Event summary combining transcript, slides, and related documents.

Logotype for FitLife Brands Inc

Q1 2026 earnings summary

14 May, 2026

Executive summary

  • Total revenue for Q1 2026 was $25.3 million, up 59% year-over-year, driven by the Irwin acquisition, partially offset by declines in Legacy FitLife.

  • Net income was $1.7 million, down from $2.0 million in Q1 2025, mainly due to higher amortization, interest, and SG&A expenses.

  • Gross margin declined to 37.6% from 43.1% year-over-year, reflecting Irwin's lower margin profile.

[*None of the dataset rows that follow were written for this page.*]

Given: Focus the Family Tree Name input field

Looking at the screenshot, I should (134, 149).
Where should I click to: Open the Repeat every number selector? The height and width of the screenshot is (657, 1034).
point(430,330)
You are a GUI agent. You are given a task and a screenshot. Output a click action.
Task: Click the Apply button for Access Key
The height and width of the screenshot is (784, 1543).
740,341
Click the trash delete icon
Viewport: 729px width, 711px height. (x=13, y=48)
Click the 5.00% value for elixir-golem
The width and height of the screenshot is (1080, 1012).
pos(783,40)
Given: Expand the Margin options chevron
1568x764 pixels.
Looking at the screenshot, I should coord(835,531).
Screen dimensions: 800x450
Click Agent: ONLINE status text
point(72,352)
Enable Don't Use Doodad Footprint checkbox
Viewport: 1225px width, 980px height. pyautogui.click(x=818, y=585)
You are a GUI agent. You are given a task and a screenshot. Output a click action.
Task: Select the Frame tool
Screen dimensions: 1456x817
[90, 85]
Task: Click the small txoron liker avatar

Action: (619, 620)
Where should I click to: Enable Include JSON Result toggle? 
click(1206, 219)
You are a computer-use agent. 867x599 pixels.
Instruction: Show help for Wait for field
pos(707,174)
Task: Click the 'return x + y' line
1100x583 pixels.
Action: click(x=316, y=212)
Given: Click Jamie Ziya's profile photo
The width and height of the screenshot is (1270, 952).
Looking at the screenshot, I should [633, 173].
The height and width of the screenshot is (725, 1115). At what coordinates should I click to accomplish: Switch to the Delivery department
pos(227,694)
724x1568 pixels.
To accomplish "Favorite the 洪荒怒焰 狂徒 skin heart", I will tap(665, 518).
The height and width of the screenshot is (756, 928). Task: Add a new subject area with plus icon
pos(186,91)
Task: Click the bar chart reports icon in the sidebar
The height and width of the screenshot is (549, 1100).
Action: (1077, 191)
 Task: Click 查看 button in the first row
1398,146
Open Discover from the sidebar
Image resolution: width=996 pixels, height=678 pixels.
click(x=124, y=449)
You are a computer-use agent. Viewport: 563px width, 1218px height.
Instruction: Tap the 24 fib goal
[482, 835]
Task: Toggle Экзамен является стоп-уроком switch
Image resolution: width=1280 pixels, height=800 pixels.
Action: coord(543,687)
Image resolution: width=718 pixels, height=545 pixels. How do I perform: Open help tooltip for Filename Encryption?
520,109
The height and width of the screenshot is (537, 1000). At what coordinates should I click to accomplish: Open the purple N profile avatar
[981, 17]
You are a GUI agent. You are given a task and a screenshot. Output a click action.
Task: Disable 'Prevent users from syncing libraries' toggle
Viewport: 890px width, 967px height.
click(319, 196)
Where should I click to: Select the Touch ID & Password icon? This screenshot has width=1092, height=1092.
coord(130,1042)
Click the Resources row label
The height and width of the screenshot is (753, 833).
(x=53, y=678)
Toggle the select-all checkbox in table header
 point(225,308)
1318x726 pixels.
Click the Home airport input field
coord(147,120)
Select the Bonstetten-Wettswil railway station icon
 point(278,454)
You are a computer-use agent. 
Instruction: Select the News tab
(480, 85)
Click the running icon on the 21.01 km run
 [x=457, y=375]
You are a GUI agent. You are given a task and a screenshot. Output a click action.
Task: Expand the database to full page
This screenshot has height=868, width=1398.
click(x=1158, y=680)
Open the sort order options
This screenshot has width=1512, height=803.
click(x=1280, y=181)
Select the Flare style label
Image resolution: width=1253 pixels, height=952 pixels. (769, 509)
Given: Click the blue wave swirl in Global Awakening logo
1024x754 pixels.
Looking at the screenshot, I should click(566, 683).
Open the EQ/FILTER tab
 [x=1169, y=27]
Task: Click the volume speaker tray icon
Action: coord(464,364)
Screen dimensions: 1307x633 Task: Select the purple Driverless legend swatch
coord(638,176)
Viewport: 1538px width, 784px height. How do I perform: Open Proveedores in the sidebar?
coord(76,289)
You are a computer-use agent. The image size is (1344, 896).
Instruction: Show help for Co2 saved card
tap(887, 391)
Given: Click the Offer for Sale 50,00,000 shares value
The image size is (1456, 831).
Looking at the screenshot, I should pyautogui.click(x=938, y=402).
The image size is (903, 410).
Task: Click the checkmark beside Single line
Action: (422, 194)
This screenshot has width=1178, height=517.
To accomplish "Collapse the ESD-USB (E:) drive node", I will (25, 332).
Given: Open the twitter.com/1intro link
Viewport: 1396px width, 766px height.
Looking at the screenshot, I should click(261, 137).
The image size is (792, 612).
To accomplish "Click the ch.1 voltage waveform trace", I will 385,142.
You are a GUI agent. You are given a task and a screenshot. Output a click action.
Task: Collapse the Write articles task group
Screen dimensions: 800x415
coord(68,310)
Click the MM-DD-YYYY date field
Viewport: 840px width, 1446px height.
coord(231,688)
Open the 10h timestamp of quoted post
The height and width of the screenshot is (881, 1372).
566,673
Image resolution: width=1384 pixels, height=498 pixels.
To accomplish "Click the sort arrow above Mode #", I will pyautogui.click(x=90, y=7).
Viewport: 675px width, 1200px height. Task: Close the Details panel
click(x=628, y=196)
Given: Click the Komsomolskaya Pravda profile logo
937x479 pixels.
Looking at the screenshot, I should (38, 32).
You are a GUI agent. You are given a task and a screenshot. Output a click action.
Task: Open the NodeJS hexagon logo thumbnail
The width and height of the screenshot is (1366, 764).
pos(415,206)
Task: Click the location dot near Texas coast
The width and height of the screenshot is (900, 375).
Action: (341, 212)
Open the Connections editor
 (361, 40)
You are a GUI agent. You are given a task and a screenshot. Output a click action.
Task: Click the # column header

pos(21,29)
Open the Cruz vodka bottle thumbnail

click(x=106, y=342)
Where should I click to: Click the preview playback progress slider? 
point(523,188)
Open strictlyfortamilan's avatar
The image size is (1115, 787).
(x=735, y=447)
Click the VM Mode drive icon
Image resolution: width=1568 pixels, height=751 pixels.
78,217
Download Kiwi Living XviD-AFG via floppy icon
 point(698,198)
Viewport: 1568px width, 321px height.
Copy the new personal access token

  • Adjusted EBITDA was $3.3 million, a 3% decrease year-over-year.

  • Management noted challenging consumer demand, Amazon algorithm changes, and supply chain issues, but highlighted sequential monthly revenue growth and new product launches.

Financial highlights

  • Wholesale revenue surged 166% to $14.1 million, now 56% of total revenue, mainly from Irwin.

  • Online revenue grew 6% to $11.2 million, representing 44% of total revenue, but its share declined from 67% last year.

  • Gross profit increased 38% year-over-year to $9.5 million.

  • Cash provided by operating activities was $2.5 million, up from $2.3 million year-over-year.

  • Working capital at March 31, 2026 was $10.8 million.

Outlook and guidance

  • Management expects continued Amazon growth for Irwin as out-of-stock issues are resolved and new listings are added.

  • Launch of two MusclePharm SKUs in Kroger stores nationwide is planned for June.

  • Sequential monthly revenue growth observed in Q1 and into Q2.

  • Cash flow from operations and available credit are expected to support liquidity needs for the next twelve months.